The ion exchange membranes of the present disclosure may be obtained from commercial suppliers as free standing membranes or may be prepared by coating a solution of a suitable ion exchange membrane resin in a suitable solvent followed by heating to remove the solvent. The ion exchange membrane can be formed from an ion exchange membrane coating solution by coating the solution on a release liner and then drying the ion exchange membrane coating solution to remove the solvent. The first major surface of the resulting ion exchange membrane can then be used in a conventional manner that can include at least one of pressure and heat. Lamination techniques are applied to one of the first major surfaces of a porous electrode to form a thin film electrode assembly as shown in Figure 2A. A first major surface 42a of a second porous electrode can then be laminated to the second major surface 20b of the ion exchange membrane 20 to form a thin film electrode assembly 101 as shown in Figure 2B. The optional release liners 30, 32 can be retained with the assembly until the assembly is used to make a film electrode, which is to protect the outer surface of the electrode from dust and debris. The release liner can also provide mechanical support and prevent tearing of the electrodes and/or damage to the surface prior to fabrication of the film electrode assembly. The ion exchange film coating solution can be directly coated on one of the surfaces of one of the electrodes. The ion exchange film coating solution is then dried to form an ion exchange membrane and the corresponding membrane electrode assembly of Figure 2A. If a second electrode is laminated or coated on the exposed surface of the formed ion exchange membrane, a thin film electrode assembly having two electrodes can be formed, see Figure 2B. In another embodiment, the ion exchange membrane coating solution can be applied between the two electrodes and then dried to form a thin film electrode assembly.

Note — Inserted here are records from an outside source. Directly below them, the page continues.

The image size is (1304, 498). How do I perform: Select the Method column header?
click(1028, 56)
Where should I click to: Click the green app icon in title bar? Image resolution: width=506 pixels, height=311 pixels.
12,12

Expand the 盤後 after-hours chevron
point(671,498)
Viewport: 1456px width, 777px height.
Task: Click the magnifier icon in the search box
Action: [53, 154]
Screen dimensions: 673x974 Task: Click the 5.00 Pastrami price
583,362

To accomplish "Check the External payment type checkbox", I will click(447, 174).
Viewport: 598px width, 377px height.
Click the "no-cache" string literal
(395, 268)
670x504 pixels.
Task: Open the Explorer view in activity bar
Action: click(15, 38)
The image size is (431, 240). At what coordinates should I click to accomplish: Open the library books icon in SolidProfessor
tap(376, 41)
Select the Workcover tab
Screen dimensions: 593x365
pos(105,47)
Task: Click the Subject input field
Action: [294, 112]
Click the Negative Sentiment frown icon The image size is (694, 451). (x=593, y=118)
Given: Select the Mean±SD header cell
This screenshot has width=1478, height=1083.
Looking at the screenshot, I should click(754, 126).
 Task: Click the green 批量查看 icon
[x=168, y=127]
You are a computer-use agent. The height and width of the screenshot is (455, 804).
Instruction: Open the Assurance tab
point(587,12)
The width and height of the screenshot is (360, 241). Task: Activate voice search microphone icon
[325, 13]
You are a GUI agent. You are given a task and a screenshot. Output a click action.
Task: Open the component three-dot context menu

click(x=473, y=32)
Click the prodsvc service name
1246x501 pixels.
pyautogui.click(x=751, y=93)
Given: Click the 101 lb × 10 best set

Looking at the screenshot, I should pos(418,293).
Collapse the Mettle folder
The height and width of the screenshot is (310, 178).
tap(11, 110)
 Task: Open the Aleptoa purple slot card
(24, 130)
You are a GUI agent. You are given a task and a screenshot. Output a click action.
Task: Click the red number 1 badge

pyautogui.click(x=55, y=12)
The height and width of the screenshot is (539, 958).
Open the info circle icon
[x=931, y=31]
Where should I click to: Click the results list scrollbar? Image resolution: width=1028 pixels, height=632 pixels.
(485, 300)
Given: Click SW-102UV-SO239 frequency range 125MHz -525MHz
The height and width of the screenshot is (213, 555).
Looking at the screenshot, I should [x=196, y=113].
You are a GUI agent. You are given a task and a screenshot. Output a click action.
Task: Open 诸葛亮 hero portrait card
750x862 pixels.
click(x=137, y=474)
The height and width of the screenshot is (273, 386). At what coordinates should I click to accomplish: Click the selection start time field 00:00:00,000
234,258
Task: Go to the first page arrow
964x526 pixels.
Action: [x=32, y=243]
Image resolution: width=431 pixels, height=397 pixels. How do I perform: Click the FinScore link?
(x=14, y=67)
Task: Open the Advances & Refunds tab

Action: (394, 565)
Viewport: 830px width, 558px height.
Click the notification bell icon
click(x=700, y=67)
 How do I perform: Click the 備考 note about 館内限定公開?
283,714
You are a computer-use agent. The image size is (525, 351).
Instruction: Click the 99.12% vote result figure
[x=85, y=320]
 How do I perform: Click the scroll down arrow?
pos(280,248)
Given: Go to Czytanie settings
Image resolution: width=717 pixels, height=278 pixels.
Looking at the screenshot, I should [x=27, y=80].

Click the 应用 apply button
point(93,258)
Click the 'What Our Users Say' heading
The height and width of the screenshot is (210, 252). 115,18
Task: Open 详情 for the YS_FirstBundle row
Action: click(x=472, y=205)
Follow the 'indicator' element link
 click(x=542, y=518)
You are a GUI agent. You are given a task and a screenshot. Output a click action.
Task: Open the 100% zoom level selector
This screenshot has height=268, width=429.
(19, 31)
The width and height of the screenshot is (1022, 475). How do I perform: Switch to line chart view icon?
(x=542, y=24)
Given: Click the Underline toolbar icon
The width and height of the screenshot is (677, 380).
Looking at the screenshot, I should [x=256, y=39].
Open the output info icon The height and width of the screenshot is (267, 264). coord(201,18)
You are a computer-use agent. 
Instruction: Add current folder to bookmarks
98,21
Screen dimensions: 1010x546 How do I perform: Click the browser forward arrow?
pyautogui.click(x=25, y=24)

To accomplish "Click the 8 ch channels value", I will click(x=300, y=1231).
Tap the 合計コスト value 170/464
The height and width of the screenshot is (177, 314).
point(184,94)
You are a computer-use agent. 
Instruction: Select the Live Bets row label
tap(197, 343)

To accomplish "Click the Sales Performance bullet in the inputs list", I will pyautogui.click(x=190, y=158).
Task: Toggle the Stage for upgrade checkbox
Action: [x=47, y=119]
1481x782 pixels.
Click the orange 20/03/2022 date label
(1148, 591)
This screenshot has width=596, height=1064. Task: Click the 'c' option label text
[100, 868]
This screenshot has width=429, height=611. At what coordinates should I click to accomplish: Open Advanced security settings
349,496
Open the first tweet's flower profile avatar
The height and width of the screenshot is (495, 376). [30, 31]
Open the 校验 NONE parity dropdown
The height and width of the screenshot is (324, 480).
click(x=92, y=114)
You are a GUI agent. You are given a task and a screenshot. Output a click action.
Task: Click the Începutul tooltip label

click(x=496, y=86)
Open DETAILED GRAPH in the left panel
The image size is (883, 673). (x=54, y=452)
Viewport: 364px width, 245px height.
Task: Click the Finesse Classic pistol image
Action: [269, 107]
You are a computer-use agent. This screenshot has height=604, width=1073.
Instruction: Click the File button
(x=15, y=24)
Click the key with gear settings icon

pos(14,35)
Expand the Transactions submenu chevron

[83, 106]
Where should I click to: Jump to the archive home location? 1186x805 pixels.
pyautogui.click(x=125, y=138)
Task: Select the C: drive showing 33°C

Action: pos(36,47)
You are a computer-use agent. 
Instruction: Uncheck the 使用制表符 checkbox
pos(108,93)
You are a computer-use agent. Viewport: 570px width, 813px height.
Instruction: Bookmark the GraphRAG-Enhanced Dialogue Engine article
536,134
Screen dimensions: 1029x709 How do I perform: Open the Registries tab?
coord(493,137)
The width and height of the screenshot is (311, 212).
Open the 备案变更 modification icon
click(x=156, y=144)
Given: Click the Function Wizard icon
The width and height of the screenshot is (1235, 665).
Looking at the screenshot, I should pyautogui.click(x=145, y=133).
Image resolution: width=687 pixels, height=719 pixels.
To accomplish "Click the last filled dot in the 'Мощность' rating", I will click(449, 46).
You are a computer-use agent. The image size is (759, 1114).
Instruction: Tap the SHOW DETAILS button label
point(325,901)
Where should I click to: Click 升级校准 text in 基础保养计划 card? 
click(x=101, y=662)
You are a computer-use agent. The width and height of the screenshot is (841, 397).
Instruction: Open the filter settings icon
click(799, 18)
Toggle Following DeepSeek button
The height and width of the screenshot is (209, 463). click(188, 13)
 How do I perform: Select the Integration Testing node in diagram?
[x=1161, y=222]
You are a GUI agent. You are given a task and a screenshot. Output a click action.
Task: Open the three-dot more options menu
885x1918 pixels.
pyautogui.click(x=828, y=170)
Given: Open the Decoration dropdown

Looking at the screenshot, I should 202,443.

A suitable coating method can be used to coat the ion exchange film coating solution on either a release liner or an electrode. Typical methods include both manual and mechanical methods, including manual brushing, notch bar coating, fluid bearing die coating, wire-wound rod coating, hydraulics. Fluid bearing coating, slot-fed knife coating, and three-roll coating. The most typical is the use of three roll coating. Advantageously, the coating is accomplished without the ion exchange film coating being bleed-through from the coated side of the electrode to the uncoated side. Coating can be done one or more times. Multiple coatings can be used to increase coating weight without an increase in cracking of the corresponding ion exchange membrane.

The amount of solvent in the ion exchange membrane coating solution can range from about 5 to about 95 percent, from about 10 to about 95 percent, from about 20 to about 95 percent, from about 30 to about 95 percent, from about 40, by weight. To about 95 percent, from about 50 to about 95 percent, from about 60 to about 95 percent, from about 5 to about 90 percent, from about 10 to about 90 percent, from about 20 percent to about 90 percent, from about 30 to About 90 percent, from about 40 to about 90 percent, from about 50 to about 90 percent, from about 60 to about 90 percent, from about 5 to about 80 percent, from about 10 to about 80 percent, from about 20 percent to about 80 percent, from about 30 to about 80 percent, from about 40 to about 80 percent, from about 50 to about 80 percent, from about 60 to about 80 percent, from about 5 percent to about 70 percent, from about 10 percent to about 70 percent, from about 20 percent to about 70 percent, from about 30 to about 70 percent, from about 40 to about 70 percent, or even from about 50 to about 70 percent.

The amount of ion exchange resin in the ion exchange membrane coating solution can range from about 5 to about 95 percent, from about 5 to about 90 percent, from about 5 to about 80 percent, from about 5 to about 70 percent, by weight, from From about 5 to about 60 percent, from about 5 to about 50 percent, from about 5 to about 40 percent, from about 10 to about 95 percent, from about 10 to about 90 percent, from about 10 to about 80 percent, from about 10 Up to about 70 percent, from about 10 to about 60 percent, from about 10 to about 50 percent, from about 10 to about 40 percent, from about 20 to about 95 percent, from about 20 to about 90 percent, from about 20 to about 80 percent, from about 20 to about 70 percent, from about 20 to about 60 percent, from about 20 to about 50 percent, from about 20 to about 40 percent, from about 30 to about 95 percent, from about 30 percent To about 90 percent, from about 30 percent to about 80 percent, from about 30 to about 70 percent, from about 30 to about 60 percent, or even from about 30 to about 50 percent.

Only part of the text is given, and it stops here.